TopArtists = sdf1.groupby(['Artist Name'])\
.agg({"Artist Name": "count"})\
.sort("count(Artist Name)", ascending=False)\
.limit(5).show()


+------------------+------------------+
|       Artist Name|count(Artist Name)|
+------------------+------------------+
|   Backstreet Boys|                62|
|    Britney Spears|                48|
|          Westlife|                45|
|The Rolling Stones|                30|
|                U2|                27|
+------------------+------------------+



In [73]:
#F

#ordering the dataframe by Popularity then taking the 1St 10 songs 
Top_10_Songs = sdf1.orderBy(desc('Popularity')).limit(10)
#selecting just the 'Artist Name' and the 'Track Name'from it
Top_10_Songs.select('Artist Name','Track Name').show()


#Top_10_Songs.select('Artist Name','Track Name','Popularity').show()
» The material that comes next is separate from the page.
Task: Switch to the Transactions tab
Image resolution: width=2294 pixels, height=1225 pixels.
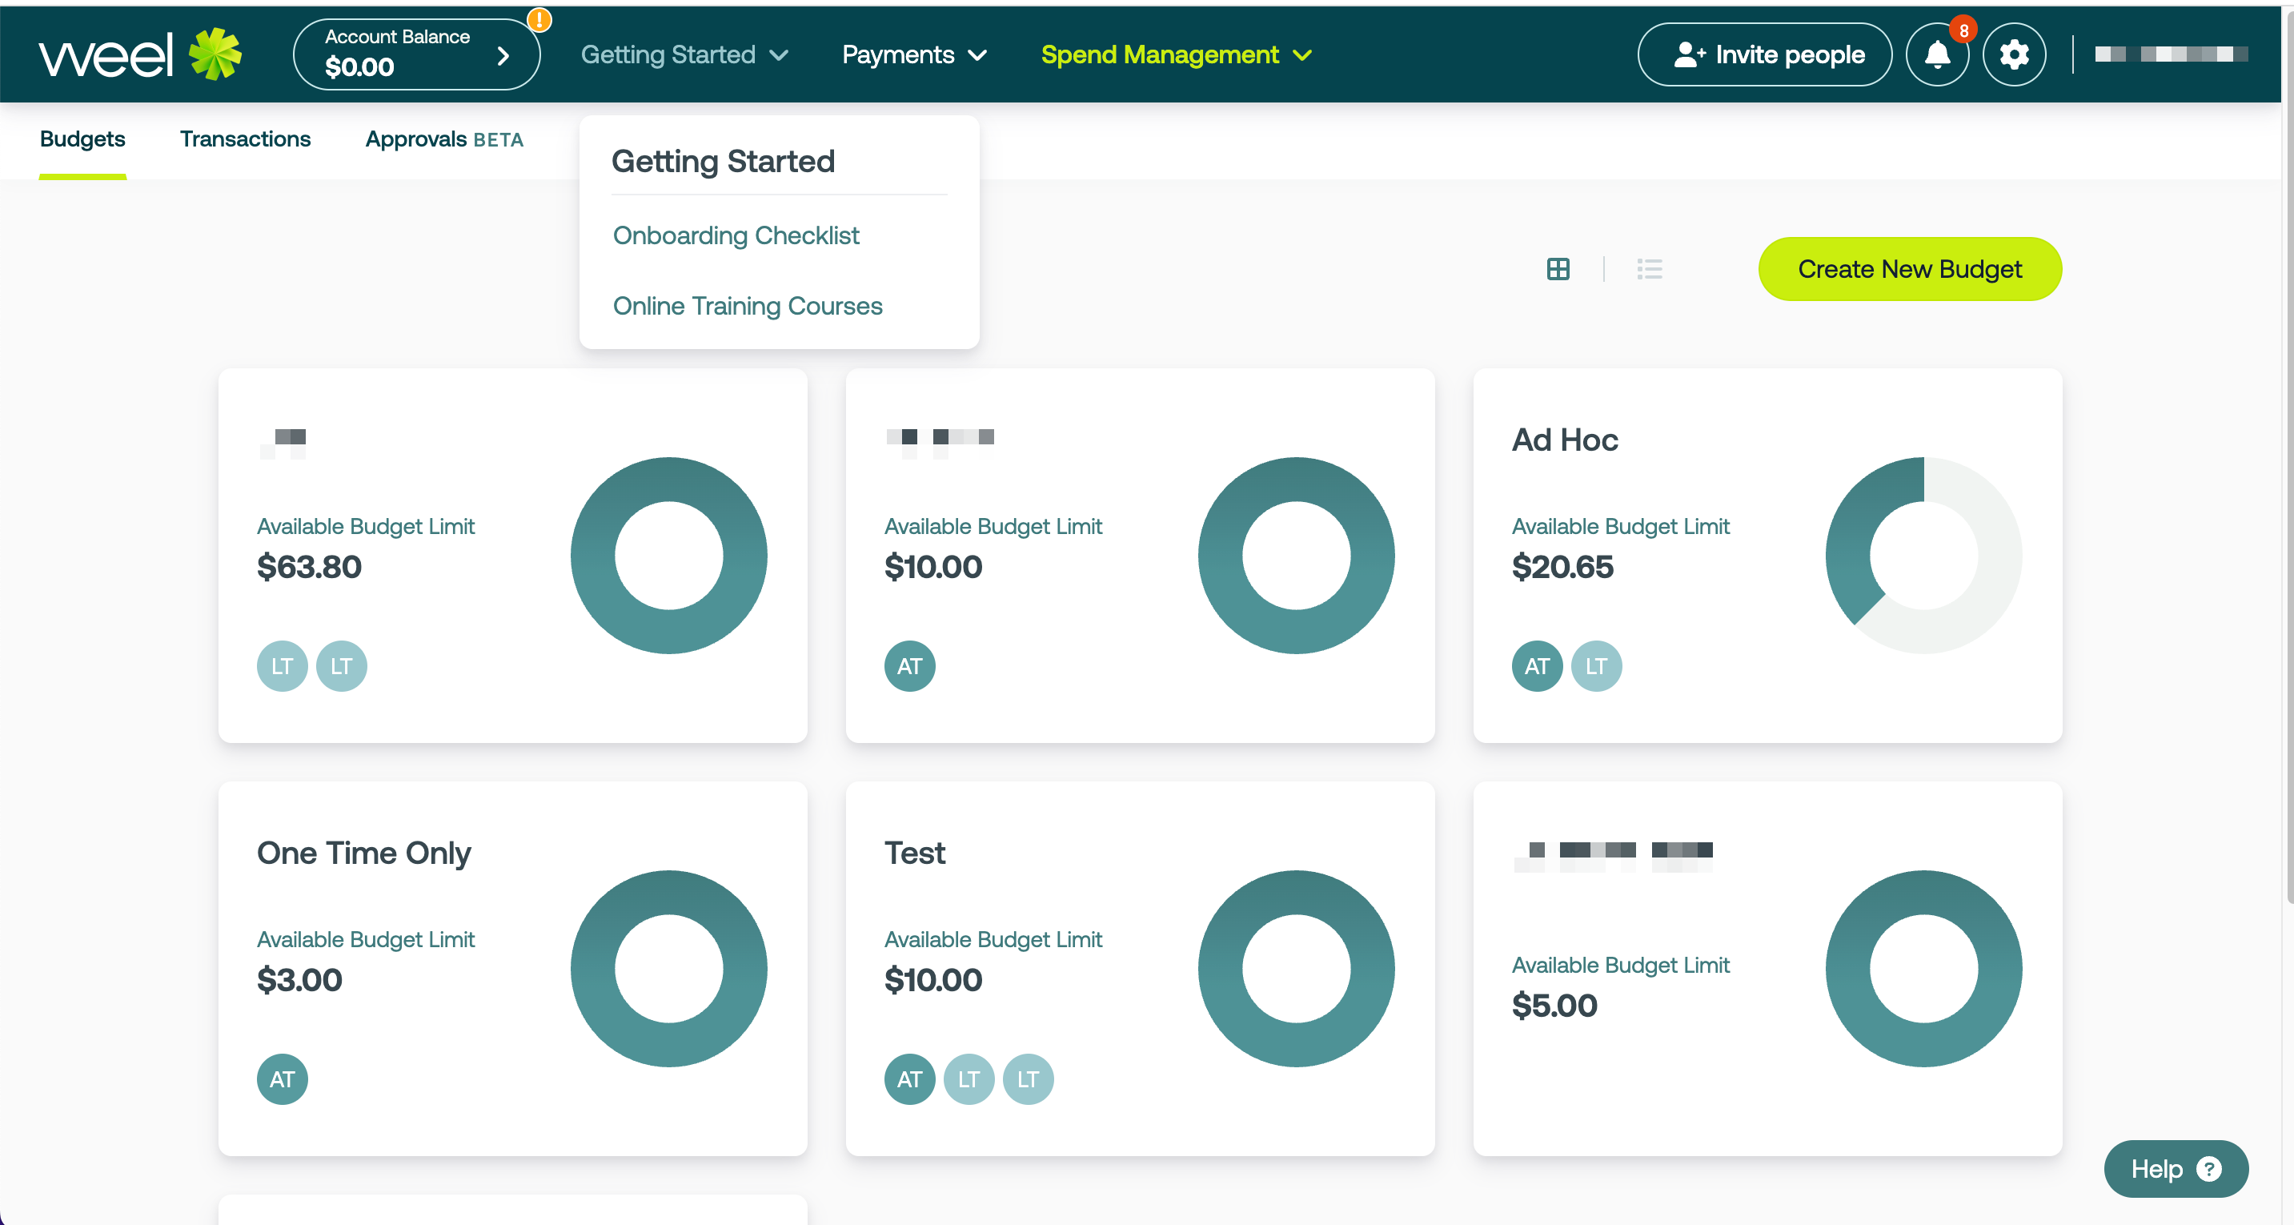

+--------------------+--------------------+
|         Artist Name|          Track Name|
+--------------------+--------------------+
|      Olivia Rodrigo|            good 4 u|
|            Doja Cat|Kiss Me More (fea...|
|The Kid LAROI, Ju...|STAY (with Justin...|
|     Los Legendarios|                Fiel|
|Justin Bieber, Da...|Peaches (feat. Da...|
|                 BTS| Permission to Dance|
|      Rauw Alejandro|          Todo De Ti|
|      Olivia Rodrigo|             deja vu|
|               Riton|Friday (feat. Muf...|
|          The Weeknd|Save Your Tears (...|
+--------------------+--------------------+



In [74]:
#g

#just same as F but here with column danceability instead of popularity
party = sdf1.orderBy(desc('danceability')).limit(5)
party.select('Track Name', 'Artist Name').show()

#party.select('Artist Name','Track Name','danceability').show()



+--------------------+---------------+
|          Track Name|    Artist Name|
+--------------------+---------------+
|      Gucci Umbrella|Whookilledkenny|
|Divine Gosa - Swi...|      Radioclit|
|           kawamurra|        sunflwr|
|  Dancing in My Room|       347aidan|
|    OG Bobby Johnson|           QUE.|
+--------------------+---------------+